Extract the items exactly as they appear, from the line containing "16, 617, 33)" through the end of the items, with both ends included.

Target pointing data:

+ + + + +

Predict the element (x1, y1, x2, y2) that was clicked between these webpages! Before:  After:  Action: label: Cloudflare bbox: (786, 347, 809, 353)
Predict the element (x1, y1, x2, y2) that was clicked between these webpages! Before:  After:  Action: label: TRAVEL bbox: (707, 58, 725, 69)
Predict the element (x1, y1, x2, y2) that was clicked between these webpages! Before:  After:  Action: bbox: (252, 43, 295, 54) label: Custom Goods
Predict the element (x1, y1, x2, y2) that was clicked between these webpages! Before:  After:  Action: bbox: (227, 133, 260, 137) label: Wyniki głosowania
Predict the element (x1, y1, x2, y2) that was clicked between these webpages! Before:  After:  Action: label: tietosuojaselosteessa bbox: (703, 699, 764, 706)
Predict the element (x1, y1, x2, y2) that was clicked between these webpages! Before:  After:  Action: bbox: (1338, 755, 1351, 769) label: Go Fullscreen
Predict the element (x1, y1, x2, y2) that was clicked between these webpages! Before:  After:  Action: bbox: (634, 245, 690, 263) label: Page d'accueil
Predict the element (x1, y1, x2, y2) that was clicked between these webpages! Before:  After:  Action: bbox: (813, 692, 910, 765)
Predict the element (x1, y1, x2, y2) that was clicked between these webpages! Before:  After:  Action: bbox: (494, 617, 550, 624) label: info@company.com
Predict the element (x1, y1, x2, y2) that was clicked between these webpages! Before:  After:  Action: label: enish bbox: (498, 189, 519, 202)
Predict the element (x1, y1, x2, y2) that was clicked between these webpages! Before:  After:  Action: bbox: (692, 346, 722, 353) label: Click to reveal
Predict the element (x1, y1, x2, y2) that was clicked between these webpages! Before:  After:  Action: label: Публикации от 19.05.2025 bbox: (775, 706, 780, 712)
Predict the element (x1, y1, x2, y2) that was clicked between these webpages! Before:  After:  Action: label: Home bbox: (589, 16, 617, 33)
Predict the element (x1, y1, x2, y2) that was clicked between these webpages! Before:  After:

+ + + + +

COMPLETE RESPONSE:
Predict the element (x1, y1, x2, y2) that was clicked between these webpages! Before:  After:  Action: label: Home bbox: (589, 16, 617, 33)
Predict the element (x1, y1, x2, y2) that was clicked between these webpages! Before:  After:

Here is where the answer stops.